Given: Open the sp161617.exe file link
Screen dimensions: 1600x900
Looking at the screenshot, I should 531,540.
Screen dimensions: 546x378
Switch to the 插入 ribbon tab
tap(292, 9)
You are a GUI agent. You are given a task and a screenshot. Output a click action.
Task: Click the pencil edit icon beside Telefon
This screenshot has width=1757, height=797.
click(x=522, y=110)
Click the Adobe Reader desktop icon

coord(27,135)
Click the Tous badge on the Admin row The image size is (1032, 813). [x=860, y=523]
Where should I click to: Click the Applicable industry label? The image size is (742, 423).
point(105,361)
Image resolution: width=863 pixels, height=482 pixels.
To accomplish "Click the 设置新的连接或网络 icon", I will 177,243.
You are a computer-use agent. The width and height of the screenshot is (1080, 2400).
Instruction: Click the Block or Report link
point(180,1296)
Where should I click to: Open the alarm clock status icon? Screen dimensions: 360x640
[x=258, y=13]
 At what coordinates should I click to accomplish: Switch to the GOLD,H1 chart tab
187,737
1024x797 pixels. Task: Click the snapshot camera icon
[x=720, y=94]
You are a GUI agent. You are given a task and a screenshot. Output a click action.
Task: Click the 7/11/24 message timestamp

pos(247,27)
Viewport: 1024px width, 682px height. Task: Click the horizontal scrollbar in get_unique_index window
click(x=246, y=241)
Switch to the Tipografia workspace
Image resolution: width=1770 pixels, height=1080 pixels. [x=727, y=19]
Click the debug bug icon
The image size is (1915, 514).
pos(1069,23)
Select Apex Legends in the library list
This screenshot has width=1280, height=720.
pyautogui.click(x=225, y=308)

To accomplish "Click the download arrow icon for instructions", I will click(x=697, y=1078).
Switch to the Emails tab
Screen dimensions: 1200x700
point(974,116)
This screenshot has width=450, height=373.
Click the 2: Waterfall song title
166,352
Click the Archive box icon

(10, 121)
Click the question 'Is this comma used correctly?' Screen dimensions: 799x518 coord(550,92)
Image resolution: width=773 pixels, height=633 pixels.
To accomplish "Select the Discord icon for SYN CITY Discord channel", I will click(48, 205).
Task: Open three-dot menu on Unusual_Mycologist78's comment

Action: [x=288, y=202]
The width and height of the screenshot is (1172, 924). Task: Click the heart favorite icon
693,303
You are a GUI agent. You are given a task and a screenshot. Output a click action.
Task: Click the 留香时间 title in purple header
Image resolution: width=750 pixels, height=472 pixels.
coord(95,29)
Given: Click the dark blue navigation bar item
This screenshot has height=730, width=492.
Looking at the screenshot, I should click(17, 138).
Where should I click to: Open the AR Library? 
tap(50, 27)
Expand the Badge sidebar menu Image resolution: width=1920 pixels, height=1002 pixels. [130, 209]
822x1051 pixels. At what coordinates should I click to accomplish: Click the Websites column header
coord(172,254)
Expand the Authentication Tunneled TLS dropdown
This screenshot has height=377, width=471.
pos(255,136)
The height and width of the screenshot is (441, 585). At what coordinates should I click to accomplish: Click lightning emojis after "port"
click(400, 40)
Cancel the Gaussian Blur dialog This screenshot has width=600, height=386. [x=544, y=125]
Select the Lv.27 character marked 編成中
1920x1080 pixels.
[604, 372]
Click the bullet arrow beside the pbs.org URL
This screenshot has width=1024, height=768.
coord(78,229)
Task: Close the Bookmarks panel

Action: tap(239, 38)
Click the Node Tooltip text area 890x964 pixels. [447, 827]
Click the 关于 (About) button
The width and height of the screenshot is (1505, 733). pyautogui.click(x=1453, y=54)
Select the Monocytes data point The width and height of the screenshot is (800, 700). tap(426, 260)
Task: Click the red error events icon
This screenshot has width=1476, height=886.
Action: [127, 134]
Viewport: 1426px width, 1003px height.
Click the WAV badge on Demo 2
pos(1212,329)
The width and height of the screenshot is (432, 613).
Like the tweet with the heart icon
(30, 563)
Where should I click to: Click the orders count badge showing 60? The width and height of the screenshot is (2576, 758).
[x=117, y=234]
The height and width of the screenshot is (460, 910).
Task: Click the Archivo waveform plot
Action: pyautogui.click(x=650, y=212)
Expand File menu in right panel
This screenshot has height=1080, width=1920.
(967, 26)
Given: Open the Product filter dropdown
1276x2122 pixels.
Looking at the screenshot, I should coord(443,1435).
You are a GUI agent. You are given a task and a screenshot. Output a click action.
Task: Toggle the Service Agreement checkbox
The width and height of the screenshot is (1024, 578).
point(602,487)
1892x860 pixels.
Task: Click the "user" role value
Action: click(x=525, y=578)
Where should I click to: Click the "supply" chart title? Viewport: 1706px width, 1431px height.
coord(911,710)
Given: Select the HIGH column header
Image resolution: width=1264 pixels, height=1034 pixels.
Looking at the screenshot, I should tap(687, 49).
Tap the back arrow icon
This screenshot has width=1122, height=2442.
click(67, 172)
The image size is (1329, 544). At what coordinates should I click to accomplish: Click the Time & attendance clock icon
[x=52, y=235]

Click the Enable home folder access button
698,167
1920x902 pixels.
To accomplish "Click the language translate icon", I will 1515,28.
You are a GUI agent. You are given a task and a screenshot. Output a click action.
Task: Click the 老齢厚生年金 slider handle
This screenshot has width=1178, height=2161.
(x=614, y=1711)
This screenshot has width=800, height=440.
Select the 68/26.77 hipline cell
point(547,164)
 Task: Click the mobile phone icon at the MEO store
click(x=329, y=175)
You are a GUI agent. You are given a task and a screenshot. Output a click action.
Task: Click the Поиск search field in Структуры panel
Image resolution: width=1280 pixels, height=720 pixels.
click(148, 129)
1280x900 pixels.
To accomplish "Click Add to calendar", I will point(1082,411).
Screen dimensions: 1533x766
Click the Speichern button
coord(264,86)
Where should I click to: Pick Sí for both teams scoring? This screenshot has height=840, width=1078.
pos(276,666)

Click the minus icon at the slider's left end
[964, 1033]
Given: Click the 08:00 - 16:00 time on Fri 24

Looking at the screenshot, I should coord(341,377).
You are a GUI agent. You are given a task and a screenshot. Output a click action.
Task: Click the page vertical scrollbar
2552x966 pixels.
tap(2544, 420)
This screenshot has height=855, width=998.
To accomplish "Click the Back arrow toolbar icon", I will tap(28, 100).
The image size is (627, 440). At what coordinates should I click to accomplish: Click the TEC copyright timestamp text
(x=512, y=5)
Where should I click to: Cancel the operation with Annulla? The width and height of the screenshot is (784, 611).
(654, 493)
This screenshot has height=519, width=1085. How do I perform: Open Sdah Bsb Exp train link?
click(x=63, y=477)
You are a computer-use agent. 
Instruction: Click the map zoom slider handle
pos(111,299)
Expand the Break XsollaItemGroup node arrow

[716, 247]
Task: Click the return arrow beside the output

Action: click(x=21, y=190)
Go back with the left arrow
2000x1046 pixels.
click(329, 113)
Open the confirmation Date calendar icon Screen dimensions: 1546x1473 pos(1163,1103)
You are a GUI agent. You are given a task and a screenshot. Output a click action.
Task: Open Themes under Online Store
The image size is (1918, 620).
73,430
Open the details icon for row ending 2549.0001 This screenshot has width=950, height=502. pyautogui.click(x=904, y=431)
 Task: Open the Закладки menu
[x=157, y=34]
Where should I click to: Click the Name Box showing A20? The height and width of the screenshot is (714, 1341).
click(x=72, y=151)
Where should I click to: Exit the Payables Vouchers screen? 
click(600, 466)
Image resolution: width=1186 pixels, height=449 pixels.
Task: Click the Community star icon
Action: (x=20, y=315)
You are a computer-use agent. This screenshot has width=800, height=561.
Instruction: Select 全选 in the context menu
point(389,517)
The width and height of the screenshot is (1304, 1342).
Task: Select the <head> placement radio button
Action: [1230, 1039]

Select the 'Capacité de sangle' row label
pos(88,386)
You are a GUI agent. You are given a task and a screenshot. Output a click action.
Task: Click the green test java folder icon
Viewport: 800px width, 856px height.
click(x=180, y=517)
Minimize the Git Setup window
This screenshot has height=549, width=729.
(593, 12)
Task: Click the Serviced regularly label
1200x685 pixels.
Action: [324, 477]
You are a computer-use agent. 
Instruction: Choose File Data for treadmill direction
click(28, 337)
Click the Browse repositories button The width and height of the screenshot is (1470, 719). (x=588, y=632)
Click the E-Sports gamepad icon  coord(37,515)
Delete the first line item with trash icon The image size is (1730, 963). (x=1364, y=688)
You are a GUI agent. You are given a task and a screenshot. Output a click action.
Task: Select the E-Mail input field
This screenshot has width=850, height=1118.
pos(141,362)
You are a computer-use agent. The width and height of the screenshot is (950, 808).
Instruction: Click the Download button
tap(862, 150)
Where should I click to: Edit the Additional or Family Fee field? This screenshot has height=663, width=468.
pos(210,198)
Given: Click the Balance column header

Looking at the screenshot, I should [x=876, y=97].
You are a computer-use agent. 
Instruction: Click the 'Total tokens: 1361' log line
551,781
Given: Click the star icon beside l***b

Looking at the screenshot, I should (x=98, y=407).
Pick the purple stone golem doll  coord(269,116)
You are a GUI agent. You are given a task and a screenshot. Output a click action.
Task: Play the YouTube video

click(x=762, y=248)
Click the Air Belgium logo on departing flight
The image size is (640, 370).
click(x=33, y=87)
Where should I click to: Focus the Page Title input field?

========

* INSTRUCTIONS FOR THE TASK:
Starting at the first line of the records above, please copy each line exactly until you reach the line containing "Image resolution: width=863". Include that line and stop there.

* RESULT BELOW:
Given: Open the sp161617.exe file link
Screen dimensions: 1600x900
Looking at the screenshot, I should 531,540.
Screen dimensions: 546x378
Switch to the 插入 ribbon tab
tap(292, 9)
You are a GUI agent. You are given a task and a screenshot. Output a click action.
Task: Click the pencil edit icon beside Telefon
This screenshot has width=1757, height=797.
click(x=522, y=110)
Click the Adobe Reader desktop icon

coord(27,135)
Click the Tous badge on the Admin row The image size is (1032, 813). [x=860, y=523]
Where should I click to: Click the Applicable industry label? The image size is (742, 423).
point(105,361)
Image resolution: width=863 pixels, height=482 pixels.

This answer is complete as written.